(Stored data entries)
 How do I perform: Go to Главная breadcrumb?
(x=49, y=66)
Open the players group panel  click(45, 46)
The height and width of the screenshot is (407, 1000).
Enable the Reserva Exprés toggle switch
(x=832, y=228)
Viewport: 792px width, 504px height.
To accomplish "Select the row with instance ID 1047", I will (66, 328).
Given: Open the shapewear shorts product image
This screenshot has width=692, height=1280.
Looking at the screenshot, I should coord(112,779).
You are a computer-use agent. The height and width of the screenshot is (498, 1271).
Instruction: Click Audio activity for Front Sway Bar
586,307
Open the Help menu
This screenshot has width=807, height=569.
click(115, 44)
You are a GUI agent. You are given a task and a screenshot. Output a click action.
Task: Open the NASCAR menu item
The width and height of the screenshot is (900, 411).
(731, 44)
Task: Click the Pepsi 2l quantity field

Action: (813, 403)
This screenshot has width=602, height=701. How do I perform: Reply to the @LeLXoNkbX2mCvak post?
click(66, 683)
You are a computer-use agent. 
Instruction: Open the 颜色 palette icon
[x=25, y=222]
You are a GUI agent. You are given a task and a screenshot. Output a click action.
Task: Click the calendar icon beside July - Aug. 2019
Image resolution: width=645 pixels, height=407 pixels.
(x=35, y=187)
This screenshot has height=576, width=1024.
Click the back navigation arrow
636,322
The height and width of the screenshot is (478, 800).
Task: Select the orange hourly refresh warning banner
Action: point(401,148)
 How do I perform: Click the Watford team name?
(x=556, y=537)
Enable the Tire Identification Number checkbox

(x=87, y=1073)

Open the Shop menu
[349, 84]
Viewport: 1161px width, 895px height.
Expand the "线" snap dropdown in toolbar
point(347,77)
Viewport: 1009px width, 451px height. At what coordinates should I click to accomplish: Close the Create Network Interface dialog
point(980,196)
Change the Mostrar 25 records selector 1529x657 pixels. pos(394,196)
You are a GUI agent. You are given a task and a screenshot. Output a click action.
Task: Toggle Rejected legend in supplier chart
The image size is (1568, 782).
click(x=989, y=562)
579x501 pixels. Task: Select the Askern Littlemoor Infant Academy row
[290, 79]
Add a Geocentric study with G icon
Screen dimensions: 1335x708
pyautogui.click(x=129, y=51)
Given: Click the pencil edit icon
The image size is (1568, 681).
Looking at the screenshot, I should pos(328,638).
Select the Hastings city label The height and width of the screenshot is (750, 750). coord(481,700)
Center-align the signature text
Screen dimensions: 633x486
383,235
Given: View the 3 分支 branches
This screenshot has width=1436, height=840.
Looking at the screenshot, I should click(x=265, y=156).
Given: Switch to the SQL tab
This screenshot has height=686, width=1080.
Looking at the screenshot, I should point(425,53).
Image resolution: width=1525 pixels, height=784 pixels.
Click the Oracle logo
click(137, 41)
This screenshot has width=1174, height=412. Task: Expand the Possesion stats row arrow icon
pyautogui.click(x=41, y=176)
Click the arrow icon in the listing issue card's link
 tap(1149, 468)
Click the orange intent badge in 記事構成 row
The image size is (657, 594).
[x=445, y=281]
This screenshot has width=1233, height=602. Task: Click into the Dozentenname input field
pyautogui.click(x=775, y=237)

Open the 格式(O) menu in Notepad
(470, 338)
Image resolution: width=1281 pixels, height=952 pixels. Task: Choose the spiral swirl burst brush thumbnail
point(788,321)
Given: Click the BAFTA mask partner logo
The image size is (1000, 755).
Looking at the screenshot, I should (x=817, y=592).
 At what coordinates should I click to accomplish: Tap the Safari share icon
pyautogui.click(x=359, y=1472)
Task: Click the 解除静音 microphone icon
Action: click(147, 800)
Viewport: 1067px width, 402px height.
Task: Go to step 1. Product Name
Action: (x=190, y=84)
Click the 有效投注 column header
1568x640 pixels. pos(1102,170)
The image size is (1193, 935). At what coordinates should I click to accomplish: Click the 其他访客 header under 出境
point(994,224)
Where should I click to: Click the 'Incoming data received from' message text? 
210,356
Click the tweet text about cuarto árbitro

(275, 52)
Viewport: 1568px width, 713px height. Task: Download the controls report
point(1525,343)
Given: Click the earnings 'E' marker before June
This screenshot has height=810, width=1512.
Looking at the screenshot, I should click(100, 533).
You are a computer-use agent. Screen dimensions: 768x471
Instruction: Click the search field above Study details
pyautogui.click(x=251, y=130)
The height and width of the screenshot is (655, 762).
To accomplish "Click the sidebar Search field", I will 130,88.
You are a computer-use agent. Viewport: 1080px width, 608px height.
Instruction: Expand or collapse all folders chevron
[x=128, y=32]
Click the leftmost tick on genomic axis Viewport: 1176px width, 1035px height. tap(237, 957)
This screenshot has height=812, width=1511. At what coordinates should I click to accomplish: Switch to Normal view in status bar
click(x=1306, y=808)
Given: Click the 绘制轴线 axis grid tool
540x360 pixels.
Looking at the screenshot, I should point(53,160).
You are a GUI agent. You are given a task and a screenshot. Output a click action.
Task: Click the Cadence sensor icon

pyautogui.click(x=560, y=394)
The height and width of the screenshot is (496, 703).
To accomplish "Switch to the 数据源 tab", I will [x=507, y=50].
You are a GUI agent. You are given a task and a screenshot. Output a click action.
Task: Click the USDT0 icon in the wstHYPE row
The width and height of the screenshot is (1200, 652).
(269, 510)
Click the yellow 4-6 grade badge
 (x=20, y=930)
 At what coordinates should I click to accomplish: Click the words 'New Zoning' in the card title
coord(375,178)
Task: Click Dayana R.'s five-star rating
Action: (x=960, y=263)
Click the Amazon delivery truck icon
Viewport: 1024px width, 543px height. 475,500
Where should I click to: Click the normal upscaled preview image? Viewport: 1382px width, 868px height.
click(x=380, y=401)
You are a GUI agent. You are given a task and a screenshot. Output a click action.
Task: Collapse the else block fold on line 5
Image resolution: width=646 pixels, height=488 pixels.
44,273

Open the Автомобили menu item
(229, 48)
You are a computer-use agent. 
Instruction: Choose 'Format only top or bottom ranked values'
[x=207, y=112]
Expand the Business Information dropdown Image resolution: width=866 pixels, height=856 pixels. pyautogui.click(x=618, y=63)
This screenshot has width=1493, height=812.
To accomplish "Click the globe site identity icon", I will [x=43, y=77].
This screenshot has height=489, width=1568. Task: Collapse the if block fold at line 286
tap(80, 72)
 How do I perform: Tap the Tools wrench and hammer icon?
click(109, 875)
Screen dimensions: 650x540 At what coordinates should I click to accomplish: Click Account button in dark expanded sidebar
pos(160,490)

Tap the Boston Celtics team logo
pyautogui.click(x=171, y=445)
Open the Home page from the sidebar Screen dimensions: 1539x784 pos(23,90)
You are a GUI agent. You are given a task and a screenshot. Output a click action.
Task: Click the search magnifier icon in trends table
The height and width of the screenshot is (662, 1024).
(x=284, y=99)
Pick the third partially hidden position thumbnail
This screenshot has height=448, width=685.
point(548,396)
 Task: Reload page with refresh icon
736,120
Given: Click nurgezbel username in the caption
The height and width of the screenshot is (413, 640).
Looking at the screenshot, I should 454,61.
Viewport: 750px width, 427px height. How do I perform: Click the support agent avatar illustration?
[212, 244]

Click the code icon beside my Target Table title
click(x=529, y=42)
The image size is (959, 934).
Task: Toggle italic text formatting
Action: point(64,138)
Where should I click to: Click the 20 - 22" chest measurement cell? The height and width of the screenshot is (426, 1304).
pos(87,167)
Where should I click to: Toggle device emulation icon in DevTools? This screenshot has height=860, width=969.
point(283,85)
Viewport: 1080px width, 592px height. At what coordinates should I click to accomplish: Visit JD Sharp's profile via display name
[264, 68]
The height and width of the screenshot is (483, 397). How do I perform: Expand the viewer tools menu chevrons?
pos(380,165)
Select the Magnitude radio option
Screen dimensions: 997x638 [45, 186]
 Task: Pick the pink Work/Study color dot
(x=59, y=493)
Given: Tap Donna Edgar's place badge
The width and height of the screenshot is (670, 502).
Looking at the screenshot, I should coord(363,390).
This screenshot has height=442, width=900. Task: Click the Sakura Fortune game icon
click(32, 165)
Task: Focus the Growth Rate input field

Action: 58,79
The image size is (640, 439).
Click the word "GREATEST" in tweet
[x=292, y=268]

**Your task**
Each line above with the string "will" should be reported in full.

**Output of the exercise**
To accomplish "Select the row with instance ID 1047", I will (66, 328).
To accomplish "Click the sidebar Search field", I will 130,88.
To accomplish "Switch to the 数据源 tab", I will [x=507, y=50].
To accomplish "Click the globe site identity icon", I will [x=43, y=77].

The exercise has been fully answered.